实施一项经过文化调适的筛查项目,旨在确定婴儿运动技能储备对哈默史密斯婴儿神经学检查(HINE)早期神经发育的预测能力,并提高澳大利亚原住民家庭对新生儿筛查的参与度。
156名有神经发育不良不良结局(ad-NDO)早期生活风险因素的婴儿(55%为男性,平均(标准差[SD])胎龄33.8(4.6)周)的前瞻性队列参与了一项经过文化调适的筛查项目。使用修订后的运动最优性评分(MOS-R)评估婴儿运动技能储备,通过两个视频进行记录,分别在矫正年龄(CA)11 - 13周(V1;<14周)和14 - 18周(V2;≥14周)时拍摄。在矫正年龄4 - 9个月时,根据HINE对神经发育进行评估,并根据特定年龄的临界值和最优性评分分类为:发育“正常”或有神经发育不良不良结局(ad-NDO)或脑瘫(CP)的高风险。

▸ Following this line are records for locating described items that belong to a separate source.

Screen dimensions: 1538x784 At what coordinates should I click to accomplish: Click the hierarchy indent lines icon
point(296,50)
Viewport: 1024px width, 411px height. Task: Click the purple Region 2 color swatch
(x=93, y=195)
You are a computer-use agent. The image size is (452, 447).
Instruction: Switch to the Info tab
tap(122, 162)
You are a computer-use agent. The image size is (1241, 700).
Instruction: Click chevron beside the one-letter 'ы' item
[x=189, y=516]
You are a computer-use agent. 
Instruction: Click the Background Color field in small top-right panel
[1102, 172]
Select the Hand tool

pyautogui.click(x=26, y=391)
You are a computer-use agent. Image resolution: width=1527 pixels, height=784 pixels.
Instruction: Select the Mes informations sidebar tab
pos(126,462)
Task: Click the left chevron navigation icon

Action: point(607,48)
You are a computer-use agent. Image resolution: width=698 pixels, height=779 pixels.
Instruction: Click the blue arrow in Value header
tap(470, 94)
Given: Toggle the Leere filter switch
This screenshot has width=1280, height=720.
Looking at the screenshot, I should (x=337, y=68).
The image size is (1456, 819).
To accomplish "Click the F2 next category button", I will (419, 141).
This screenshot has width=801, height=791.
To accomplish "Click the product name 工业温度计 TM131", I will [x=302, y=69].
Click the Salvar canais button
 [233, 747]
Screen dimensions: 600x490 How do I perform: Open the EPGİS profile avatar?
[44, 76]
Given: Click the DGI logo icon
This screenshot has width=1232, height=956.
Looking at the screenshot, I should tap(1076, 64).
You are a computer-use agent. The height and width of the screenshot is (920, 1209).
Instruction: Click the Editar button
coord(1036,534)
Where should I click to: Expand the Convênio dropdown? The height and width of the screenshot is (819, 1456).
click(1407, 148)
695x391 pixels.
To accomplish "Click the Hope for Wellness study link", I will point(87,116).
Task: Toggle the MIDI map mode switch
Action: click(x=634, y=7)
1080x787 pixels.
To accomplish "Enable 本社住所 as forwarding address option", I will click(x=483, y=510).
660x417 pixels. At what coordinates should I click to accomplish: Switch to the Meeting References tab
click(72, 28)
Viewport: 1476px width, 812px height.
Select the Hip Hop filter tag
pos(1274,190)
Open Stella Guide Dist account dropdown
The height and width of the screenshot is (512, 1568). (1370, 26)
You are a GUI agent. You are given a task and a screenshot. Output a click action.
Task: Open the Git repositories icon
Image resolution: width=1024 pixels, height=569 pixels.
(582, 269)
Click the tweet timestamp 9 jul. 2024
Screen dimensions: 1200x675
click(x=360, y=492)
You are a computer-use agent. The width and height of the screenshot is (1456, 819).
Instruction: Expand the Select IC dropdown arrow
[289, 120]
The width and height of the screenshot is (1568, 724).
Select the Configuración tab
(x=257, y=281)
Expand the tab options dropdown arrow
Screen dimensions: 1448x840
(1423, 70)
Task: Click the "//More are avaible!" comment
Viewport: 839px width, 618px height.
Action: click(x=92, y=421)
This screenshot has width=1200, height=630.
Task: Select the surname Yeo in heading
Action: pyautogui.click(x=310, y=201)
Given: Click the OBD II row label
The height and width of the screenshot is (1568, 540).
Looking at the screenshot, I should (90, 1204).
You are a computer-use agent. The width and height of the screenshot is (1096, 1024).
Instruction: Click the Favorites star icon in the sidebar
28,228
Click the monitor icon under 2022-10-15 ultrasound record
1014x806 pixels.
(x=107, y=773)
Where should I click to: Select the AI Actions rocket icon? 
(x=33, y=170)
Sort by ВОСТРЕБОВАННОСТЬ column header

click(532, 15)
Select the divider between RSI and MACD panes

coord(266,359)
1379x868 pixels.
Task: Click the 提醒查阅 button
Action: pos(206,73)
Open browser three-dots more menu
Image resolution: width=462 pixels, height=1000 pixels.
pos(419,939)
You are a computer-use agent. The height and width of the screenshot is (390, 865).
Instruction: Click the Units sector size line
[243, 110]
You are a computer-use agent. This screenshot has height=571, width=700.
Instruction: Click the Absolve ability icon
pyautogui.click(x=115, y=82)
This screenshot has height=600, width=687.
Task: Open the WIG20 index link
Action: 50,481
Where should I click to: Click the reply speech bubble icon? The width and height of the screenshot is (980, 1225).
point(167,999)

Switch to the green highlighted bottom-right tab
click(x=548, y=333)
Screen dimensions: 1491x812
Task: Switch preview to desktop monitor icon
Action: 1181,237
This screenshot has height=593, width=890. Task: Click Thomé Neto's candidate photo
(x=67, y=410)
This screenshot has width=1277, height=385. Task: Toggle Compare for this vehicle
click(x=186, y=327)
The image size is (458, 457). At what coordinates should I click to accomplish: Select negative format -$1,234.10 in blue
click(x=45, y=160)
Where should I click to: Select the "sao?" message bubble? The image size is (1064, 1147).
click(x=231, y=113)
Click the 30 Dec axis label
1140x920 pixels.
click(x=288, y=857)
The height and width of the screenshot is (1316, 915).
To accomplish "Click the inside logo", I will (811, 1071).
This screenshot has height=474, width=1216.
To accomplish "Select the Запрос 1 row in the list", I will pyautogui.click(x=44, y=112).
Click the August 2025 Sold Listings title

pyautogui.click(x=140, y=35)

家庭参与度很高,139/148名(94%)符合条件的婴儿完成了MOS-R评估,136/150名(91%)完成了HINE评估,123名(83%)两项评估均完成。V2时较低的MOS-R与较低的HINE评分相关联(β = 1.73,95%置信区间[CI] = 1.03 - 2.42),以及CP(OR = 2.63,95%CI = 1.21 - 5.69)或ad-NDO(OR = 1.38,95%CI = 1.10 - 1.74)的高风险相关。MOS-R子类别“观察到的运动模式”对HINE的预测效果最佳,得分为“4”的婴儿的平均HINE得分比得分为“1”的婴儿高19.4分(95%CI = 12.0 - 26.9)。受试者工作特征曲线分析确定,MOS-R临界值<23最适合识别轻度至重度降低的HINE评分,诊断准确性为0.69(敏感性0.86, 95%CI 0.76 - 0.94,特异性0.40, 95%CI 0.25 - 0.57)。MOS-R的改善轨迹(从第一个视频到第二个视频MOS-R增加≥2分)显著增加了在HINE上获得最优评分的几率(OR = 5.91,95%CI 1.16 - 29.89),并且可能是“正常”发育轨迹的关键生物标志物。
使用循证评估实施经过文化调适的项目显示出高保留率。婴儿运动技能储备与HINE评分以及发育脆弱的原住民婴儿的早期神经发育状况相关。